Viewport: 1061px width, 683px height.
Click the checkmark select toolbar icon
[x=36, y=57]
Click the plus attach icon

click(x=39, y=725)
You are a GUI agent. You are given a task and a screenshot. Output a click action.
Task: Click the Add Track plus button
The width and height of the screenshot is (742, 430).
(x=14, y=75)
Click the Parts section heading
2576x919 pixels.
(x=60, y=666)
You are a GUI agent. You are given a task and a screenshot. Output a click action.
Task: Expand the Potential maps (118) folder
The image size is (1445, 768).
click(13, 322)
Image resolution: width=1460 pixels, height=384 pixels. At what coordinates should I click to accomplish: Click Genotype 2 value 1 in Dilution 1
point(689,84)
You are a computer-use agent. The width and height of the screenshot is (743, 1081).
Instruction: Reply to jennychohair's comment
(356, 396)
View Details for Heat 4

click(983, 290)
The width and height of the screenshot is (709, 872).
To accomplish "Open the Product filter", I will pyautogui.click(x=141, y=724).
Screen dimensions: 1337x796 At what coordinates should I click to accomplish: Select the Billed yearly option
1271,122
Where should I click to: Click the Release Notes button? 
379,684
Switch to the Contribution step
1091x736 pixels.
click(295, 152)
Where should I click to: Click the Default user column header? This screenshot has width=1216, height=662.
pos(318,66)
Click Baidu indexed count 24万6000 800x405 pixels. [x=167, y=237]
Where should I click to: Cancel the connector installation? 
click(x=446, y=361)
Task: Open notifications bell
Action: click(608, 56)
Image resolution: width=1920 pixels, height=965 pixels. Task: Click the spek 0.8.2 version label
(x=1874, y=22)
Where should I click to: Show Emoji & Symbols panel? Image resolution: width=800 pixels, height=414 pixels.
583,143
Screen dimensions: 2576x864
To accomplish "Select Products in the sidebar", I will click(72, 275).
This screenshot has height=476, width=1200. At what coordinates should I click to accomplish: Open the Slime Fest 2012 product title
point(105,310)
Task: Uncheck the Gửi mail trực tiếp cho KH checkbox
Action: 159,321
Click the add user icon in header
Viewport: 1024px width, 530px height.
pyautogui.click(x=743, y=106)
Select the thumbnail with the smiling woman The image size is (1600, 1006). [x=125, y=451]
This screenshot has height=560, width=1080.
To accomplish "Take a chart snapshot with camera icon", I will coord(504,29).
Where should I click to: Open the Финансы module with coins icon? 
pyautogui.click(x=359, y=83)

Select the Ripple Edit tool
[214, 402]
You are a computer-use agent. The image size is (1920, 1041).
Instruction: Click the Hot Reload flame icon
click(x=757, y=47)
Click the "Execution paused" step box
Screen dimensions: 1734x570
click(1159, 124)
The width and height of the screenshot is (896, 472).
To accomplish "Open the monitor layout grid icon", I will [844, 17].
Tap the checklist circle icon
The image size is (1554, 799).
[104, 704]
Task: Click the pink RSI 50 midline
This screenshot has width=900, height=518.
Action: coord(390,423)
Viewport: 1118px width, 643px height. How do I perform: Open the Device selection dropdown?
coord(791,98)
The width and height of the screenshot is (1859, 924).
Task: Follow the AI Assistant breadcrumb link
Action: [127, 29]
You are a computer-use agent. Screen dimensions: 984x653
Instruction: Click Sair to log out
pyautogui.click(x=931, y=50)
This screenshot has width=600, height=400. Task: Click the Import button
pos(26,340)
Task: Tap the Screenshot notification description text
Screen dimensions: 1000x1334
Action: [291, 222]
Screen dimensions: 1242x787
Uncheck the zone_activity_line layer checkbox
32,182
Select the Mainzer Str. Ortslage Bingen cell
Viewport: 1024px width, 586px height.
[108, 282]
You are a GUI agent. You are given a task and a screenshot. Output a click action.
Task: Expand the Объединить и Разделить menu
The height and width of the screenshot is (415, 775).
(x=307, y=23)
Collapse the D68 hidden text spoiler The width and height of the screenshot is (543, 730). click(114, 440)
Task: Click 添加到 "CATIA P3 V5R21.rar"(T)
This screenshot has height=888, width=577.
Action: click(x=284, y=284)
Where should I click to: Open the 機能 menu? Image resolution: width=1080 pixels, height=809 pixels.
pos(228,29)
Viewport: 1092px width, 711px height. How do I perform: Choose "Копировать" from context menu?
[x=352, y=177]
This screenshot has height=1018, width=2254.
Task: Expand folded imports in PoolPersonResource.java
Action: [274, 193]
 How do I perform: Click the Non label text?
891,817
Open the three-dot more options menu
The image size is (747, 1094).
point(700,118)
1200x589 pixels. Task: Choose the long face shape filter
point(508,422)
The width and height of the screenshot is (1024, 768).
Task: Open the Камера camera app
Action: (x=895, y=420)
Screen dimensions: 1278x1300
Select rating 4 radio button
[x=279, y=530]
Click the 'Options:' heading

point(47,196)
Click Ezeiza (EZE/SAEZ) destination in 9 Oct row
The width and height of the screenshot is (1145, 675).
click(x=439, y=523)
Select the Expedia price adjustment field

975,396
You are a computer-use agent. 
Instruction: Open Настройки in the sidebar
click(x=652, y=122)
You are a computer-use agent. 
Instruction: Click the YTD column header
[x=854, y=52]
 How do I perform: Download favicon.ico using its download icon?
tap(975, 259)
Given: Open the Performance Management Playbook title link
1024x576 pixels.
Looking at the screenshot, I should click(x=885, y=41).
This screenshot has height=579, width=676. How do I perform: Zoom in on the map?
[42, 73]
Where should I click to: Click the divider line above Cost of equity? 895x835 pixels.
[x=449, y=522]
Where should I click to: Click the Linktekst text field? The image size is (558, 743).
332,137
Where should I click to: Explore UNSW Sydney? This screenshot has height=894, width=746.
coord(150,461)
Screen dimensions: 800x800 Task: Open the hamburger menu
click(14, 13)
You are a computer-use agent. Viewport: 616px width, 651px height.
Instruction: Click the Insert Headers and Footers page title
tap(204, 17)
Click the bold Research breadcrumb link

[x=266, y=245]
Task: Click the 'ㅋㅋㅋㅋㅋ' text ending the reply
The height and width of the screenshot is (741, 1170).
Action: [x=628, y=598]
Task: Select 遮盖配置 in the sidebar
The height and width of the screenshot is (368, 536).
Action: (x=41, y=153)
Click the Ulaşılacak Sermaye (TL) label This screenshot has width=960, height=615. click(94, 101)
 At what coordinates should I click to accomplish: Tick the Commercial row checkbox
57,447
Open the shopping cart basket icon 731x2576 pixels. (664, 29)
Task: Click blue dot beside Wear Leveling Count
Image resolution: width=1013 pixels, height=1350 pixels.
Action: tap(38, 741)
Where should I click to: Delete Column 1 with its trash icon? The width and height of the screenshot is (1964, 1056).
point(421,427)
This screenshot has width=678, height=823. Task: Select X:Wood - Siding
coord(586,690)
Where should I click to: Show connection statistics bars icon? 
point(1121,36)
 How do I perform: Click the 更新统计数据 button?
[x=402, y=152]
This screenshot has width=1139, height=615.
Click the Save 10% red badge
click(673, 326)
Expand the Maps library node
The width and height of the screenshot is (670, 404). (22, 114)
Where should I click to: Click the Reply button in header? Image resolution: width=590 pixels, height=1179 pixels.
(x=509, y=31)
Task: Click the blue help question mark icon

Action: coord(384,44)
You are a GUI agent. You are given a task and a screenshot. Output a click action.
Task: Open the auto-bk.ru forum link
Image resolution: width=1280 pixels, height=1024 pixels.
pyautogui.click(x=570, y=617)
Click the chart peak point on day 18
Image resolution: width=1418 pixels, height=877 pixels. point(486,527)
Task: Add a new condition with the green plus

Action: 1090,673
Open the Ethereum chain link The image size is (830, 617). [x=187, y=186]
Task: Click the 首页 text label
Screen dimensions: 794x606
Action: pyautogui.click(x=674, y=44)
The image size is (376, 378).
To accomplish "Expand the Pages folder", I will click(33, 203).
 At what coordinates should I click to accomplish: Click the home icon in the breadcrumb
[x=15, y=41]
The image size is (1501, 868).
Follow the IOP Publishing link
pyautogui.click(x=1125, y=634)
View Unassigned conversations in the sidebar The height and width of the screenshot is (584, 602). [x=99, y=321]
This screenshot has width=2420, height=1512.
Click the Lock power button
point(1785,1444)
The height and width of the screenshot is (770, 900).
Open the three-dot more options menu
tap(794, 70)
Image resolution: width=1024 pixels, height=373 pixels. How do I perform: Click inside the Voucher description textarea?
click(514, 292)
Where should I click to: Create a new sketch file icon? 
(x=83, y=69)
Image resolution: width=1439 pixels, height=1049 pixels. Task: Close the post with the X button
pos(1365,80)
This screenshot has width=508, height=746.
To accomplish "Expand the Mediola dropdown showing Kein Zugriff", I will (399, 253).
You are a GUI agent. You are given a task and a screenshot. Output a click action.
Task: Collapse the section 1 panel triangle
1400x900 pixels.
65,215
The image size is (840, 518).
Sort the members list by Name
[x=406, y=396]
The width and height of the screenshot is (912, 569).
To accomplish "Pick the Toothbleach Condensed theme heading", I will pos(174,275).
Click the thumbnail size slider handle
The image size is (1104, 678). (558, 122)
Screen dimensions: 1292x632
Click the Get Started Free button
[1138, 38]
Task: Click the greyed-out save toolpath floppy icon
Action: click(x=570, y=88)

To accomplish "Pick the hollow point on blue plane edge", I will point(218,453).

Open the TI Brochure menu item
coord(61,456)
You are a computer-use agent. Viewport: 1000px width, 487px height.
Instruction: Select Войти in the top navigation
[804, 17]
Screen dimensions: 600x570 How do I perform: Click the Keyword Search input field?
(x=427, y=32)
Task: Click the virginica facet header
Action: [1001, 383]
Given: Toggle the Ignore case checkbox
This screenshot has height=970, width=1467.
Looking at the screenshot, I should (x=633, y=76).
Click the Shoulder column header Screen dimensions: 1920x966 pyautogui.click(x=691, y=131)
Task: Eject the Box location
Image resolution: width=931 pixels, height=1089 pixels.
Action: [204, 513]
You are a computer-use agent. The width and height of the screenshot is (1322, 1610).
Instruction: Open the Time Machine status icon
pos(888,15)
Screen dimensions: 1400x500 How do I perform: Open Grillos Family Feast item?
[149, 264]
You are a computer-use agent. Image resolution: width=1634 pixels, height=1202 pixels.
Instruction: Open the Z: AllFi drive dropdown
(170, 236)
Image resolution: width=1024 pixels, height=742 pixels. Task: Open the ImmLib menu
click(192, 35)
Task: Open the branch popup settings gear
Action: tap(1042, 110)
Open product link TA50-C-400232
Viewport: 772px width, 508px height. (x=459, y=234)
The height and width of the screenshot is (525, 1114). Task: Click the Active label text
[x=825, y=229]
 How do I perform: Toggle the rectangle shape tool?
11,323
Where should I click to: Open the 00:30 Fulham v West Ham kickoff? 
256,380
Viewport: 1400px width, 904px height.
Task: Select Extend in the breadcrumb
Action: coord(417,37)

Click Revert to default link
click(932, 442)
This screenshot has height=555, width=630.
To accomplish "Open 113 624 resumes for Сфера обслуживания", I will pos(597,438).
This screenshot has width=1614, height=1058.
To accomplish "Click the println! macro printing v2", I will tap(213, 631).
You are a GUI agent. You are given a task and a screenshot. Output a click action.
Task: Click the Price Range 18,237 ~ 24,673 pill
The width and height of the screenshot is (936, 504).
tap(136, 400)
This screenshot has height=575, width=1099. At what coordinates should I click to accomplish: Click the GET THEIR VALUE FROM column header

§ TASK DIRECTIONS
Beginning with the line containing "Where should I click to: Open the 機能" and ending with the line containing "Screen dimensions: 1278x1300", extract those lines exactly from the listing above, and only those.

§ RESPONSE
Where should I click to: Open the 機能 menu? Image resolution: width=1080 pixels, height=809 pixels.
pos(228,29)
Viewport: 1092px width, 711px height. How do I perform: Choose "Копировать" from context menu?
[x=352, y=177]
This screenshot has height=1018, width=2254.
Task: Expand folded imports in PoolPersonResource.java
Action: [274, 193]
 How do I perform: Click the Non label text?
891,817
Open the three-dot more options menu
The image size is (747, 1094).
point(700,118)
1200x589 pixels. Task: Choose the long face shape filter
point(508,422)
The width and height of the screenshot is (1024, 768).
Task: Open the Камера camera app
Action: (x=895, y=420)
Screen dimensions: 1278x1300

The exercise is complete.